DEVELOPMENT OF AN INTEGRATED RISK MODEL FOR FOODBORNE ZOONOTIC PARASITES IN SWINE
Title: Trichinella murrelli in scavenging mammals from south-central Wisconsin, USA
Submitted to: Journal of Wildlife Diseases
Publication Type: Peer Reviewed Journal
Publication Acceptance Date: August 15, 2007
Publication Date: July 15, 2008
Citation: Hill, D.E., Samuel, M.D., Nolden, C.A., Sundar, N., Zarlenga, D.S., Dubey, J.P. 2008. Trichinella murrelli in scavenging mammals from south-central Wisconsin, USA. Journal of Wildlife Diseases. 44(3):629-635.
Interpretive Summary: Sylvatic isolates of the genus Trichinella are widespread in the environment due to an expansive host range and worldwide geographic distribution.

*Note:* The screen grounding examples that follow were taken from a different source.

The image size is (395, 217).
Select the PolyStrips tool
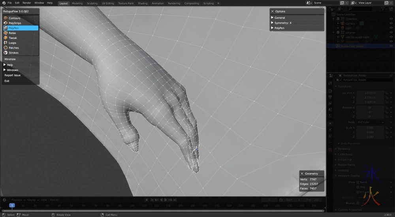15,23
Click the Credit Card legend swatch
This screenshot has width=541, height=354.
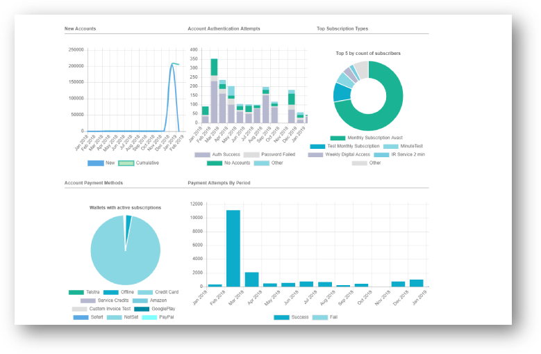pyautogui.click(x=145, y=292)
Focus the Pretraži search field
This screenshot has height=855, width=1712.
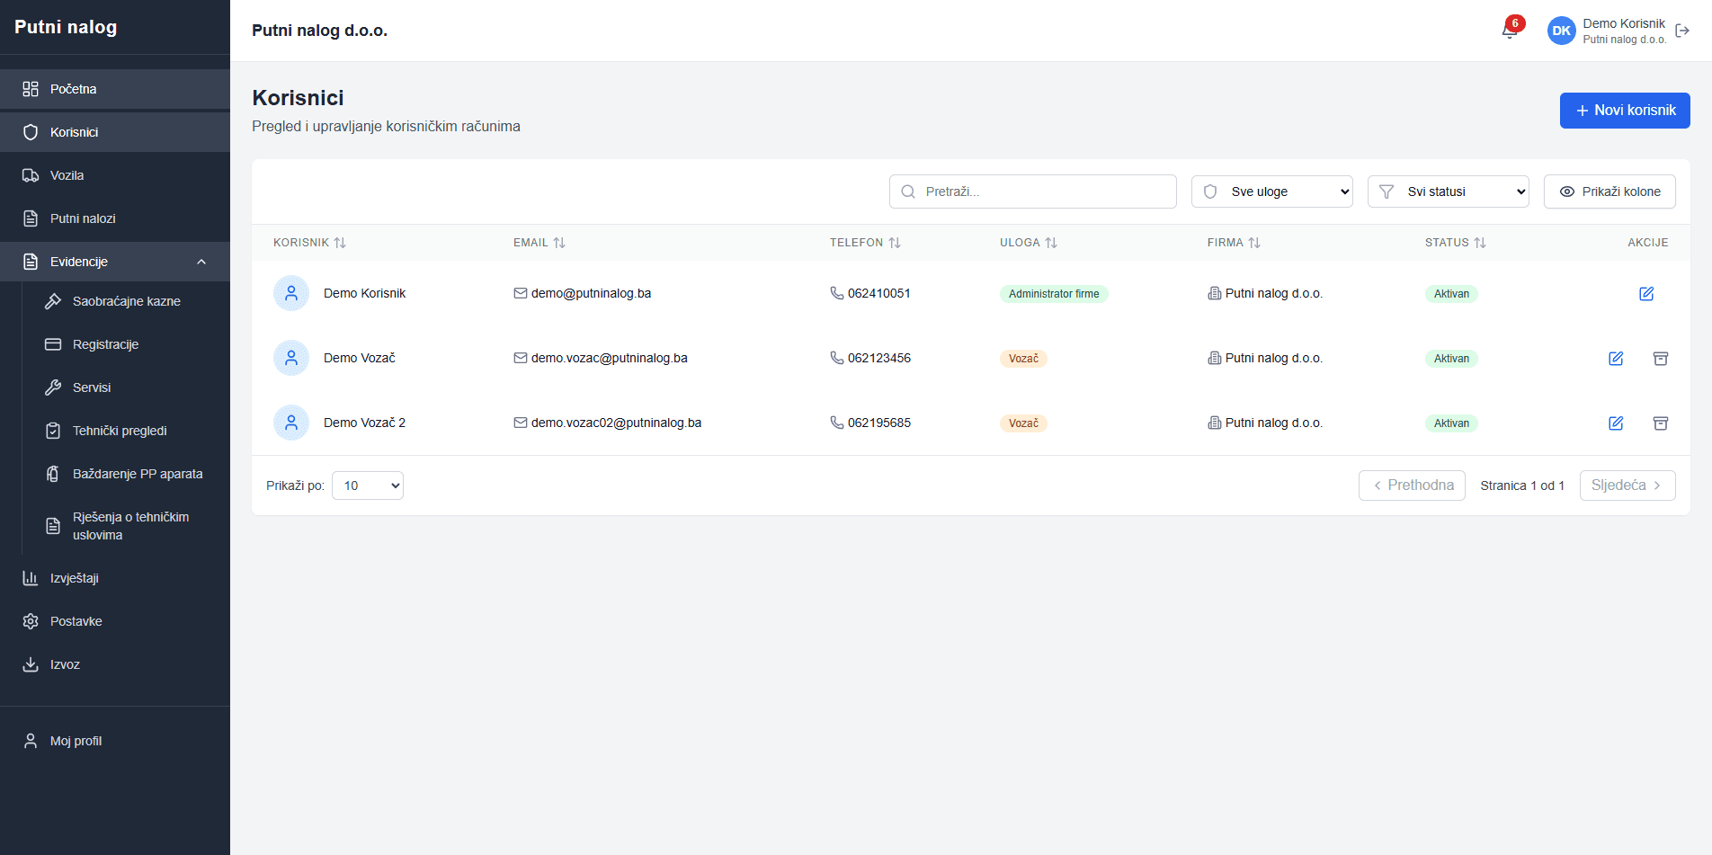1043,191
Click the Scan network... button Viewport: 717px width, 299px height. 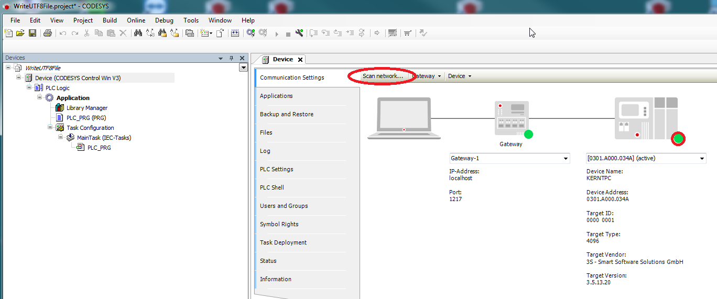(x=382, y=76)
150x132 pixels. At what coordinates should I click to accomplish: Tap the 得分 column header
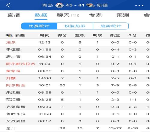click(x=62, y=35)
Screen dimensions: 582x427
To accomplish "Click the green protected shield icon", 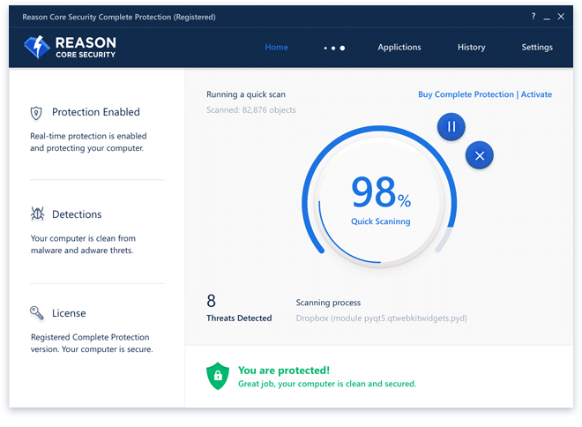I will [x=217, y=377].
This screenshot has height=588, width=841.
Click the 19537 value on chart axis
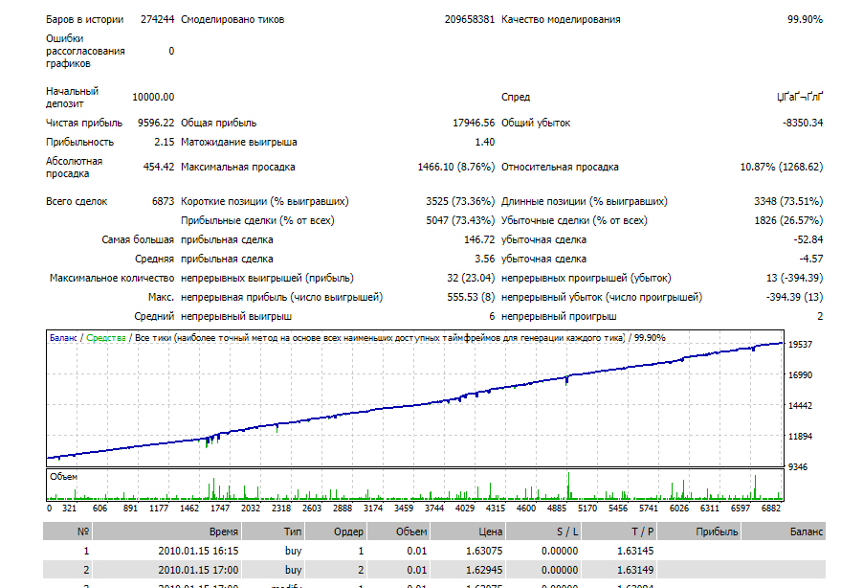(800, 344)
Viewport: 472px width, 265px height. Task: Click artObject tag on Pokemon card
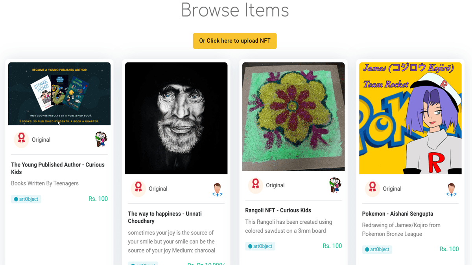coord(377,249)
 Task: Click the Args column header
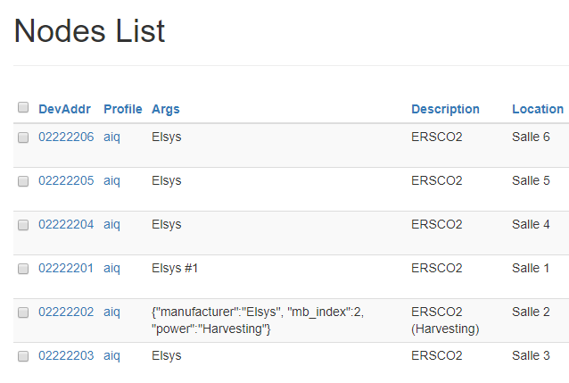tap(165, 109)
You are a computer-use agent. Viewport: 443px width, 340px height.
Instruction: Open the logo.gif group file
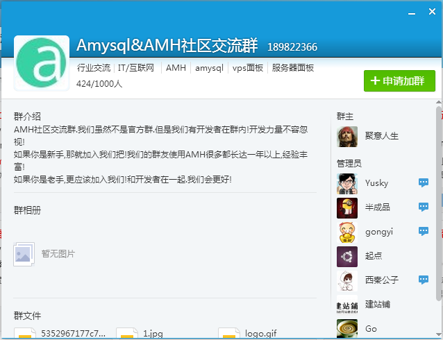tap(260, 333)
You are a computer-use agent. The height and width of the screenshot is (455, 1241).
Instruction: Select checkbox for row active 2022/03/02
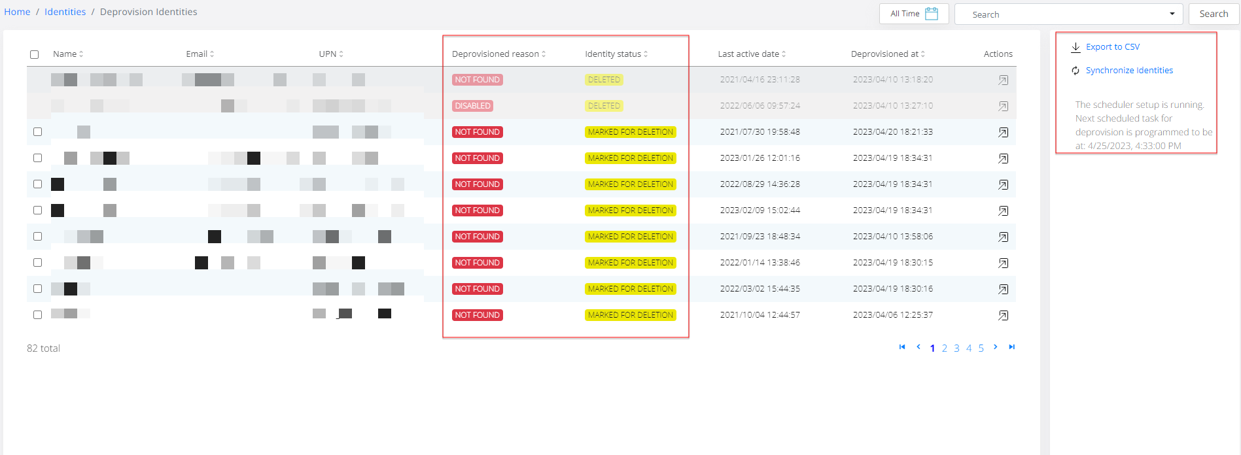point(38,289)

Though Trichinella spiralis is virtually absent from the U.S. pig population (NAHMS, 2000, unpublished), sylvatic isolates pose a risk for zoonotic transmission when wildlife has access to pig barns or when pigs are managed in non-confinement systems. In addition, game animals serve as hosts for Trichinella species that can cause human disease if meats are not properly prepared.
Tissues and serum from 59 raccoons, 42 coyotes, and 7 skunks trapped in Dane and Iowa Counties, Wisconsin, USA, between October 2005 and March, 2006 were microscopically and serologically examined for the presence of Trichinella spp. Encapsulated larvae were found on compression slides prepared from tongue tissues from some animals, and complete tissue digestion of tongues from each animal revealed that 18.64% raccoons, 26.19% of coyotes, and none of the 7 skunks tested were infected with Trichinella spp. Multiplex PCR using isolated muscle larvae from examined animals demonstrated two distinct bands migrating at 127 bp and 316 bp which together are diagnostic for T. murrelli; the isolates were assigned the ISS codes ISS1656 through ISS1667, and ISS1708 through ISS1710 by the International Trichinella Reference Centre.